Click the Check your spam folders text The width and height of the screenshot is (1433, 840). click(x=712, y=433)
######
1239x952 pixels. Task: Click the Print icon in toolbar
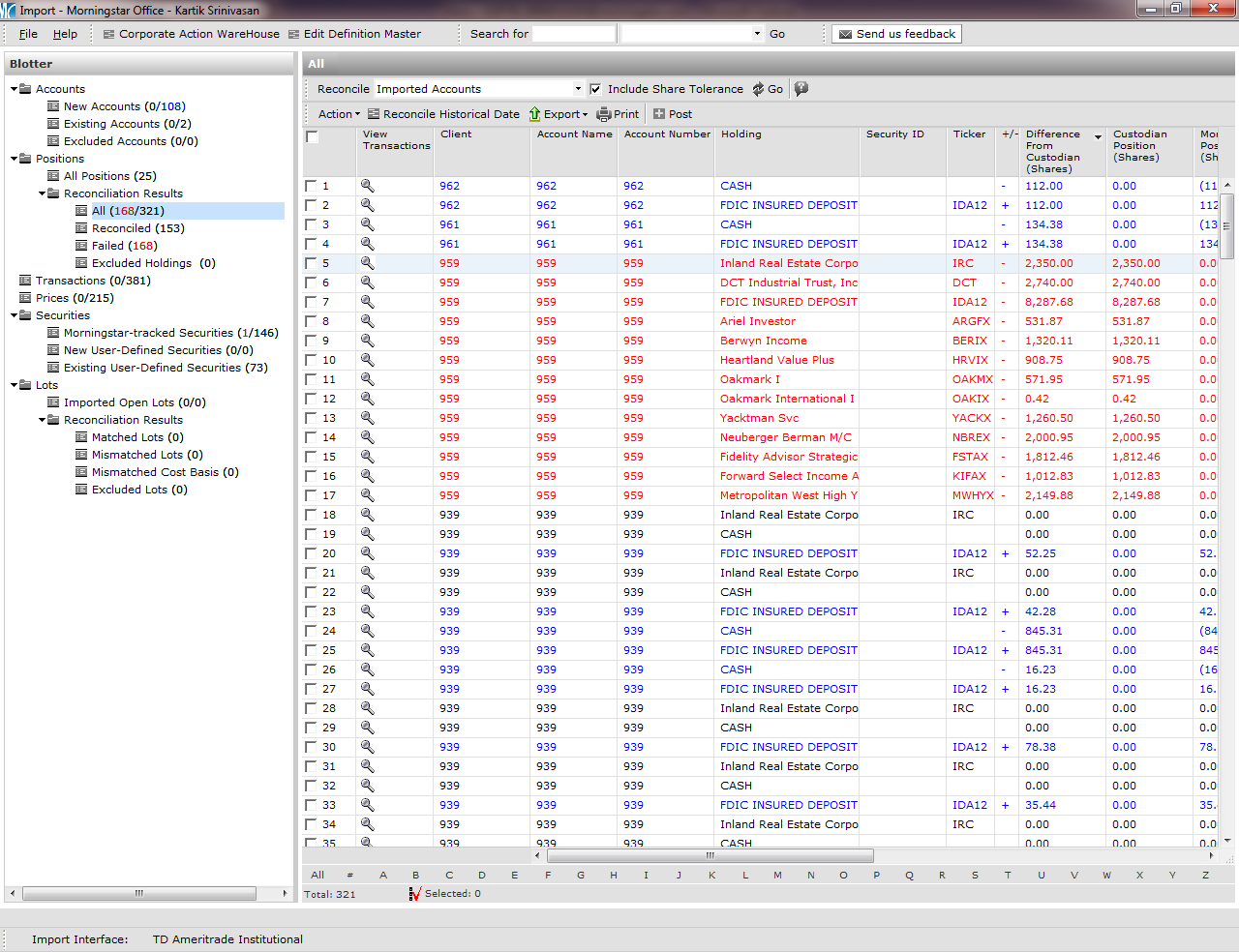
######
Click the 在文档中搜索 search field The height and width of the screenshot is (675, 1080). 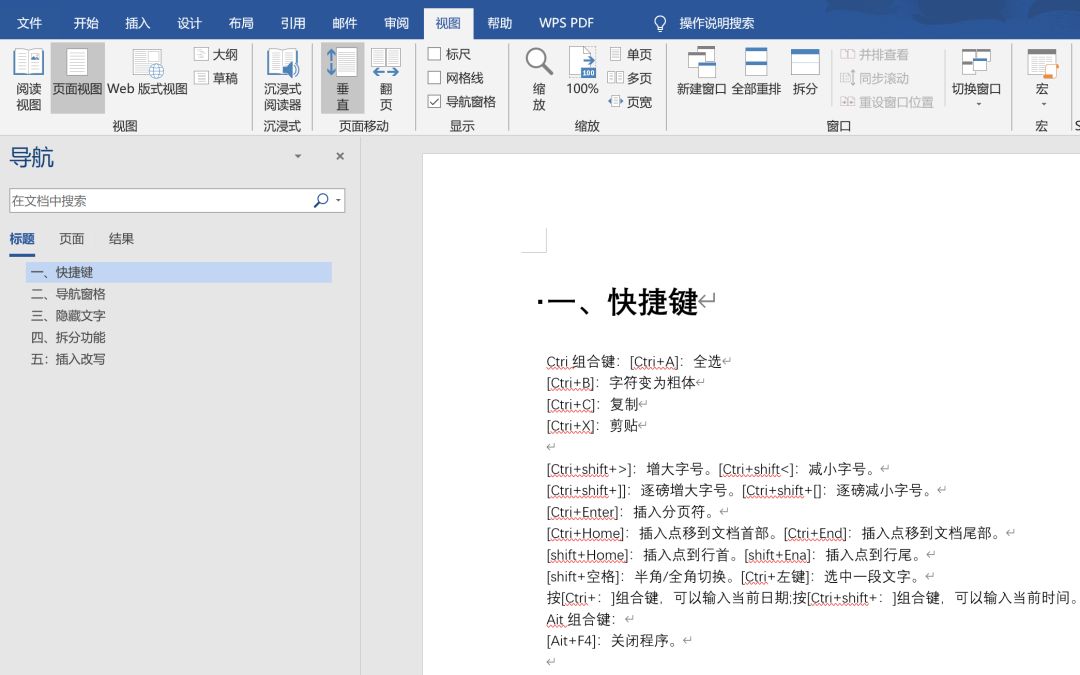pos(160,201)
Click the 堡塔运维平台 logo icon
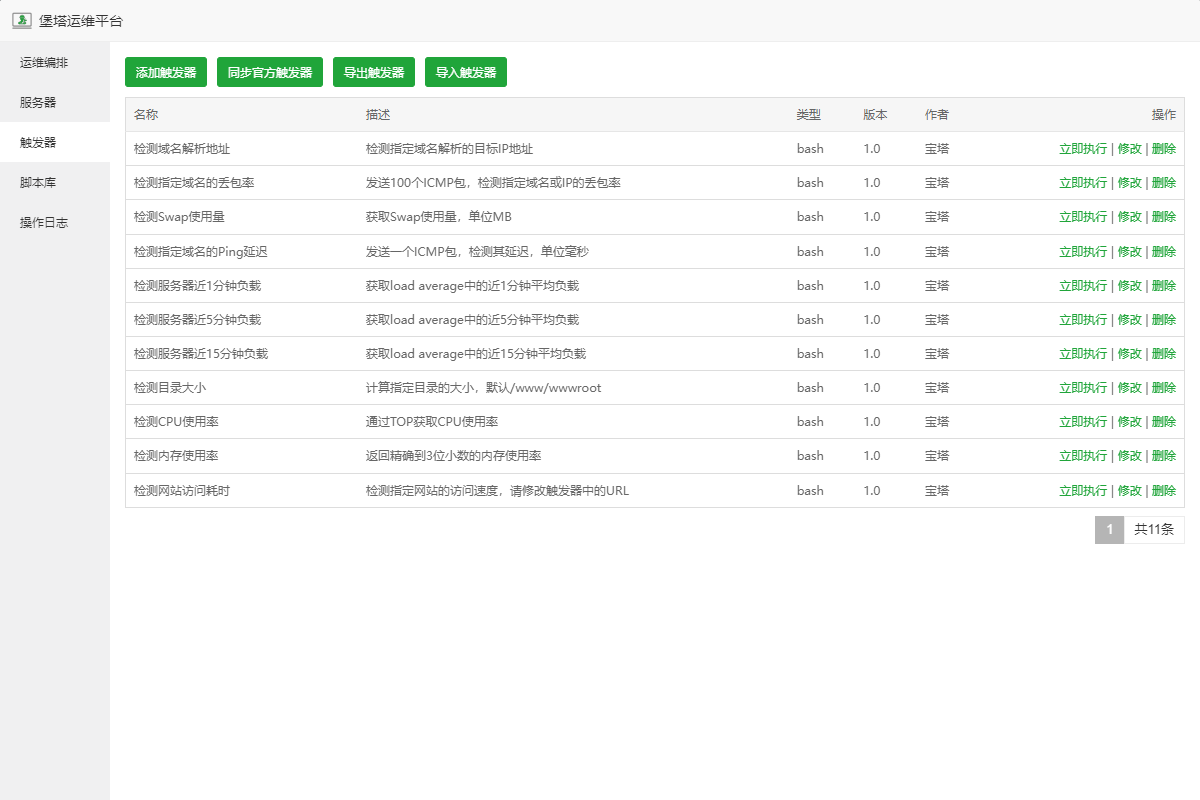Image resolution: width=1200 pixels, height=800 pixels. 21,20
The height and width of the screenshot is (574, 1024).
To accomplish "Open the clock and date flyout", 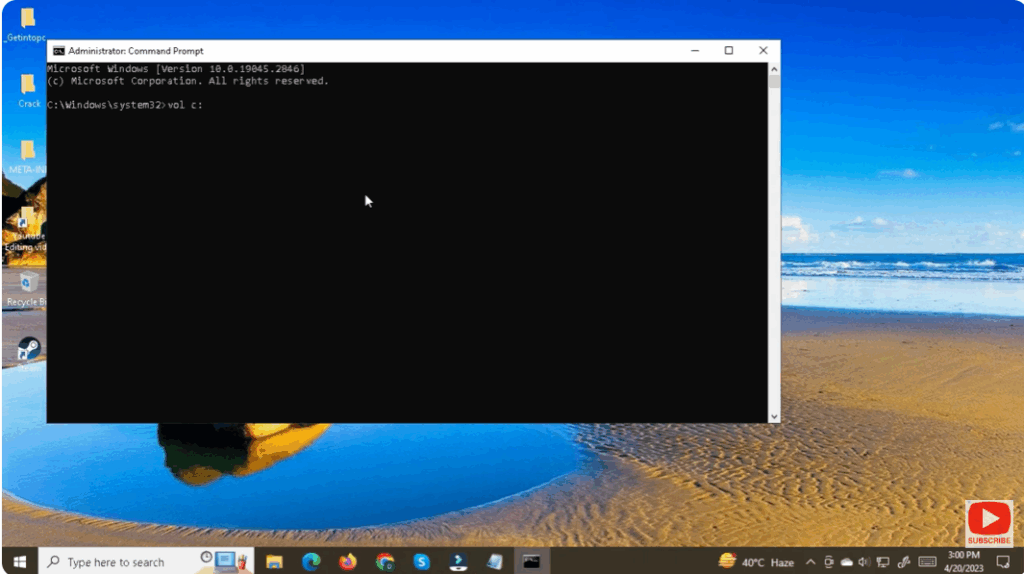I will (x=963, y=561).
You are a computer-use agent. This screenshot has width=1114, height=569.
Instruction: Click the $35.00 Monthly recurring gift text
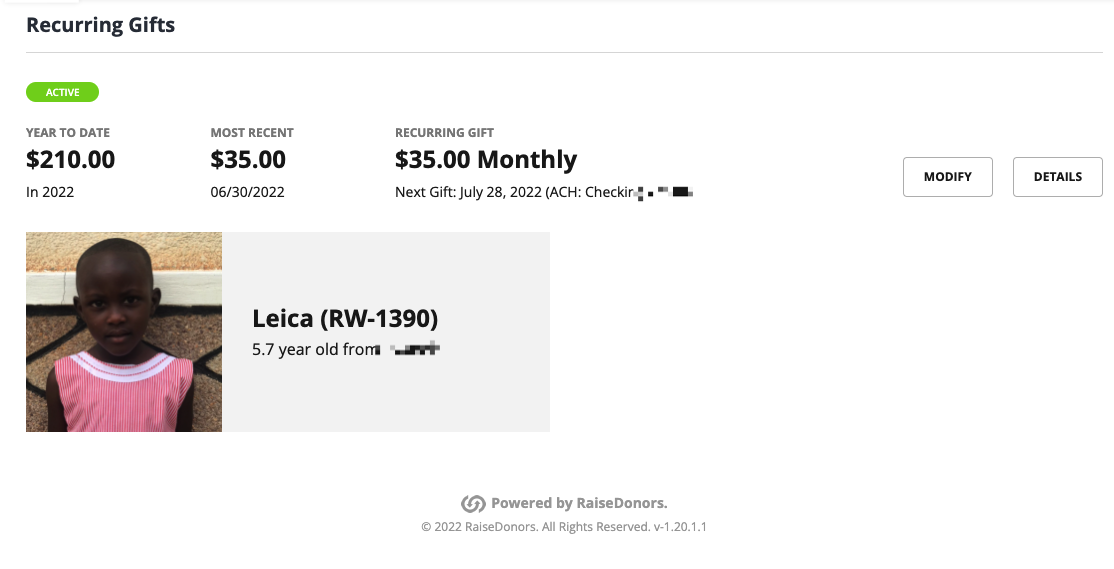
######
• [Your task]:
Copy the lines of the data above exactly as written, beginning with the line containing "You are a computer-use" and ending with the line containing "Instruction: Click the", and leave out all other lines.

• [Written answer]:
You are a computer-use agent. This screenshot has width=1114, height=569.
Instruction: Click the $35.00 Monthly recurring gift text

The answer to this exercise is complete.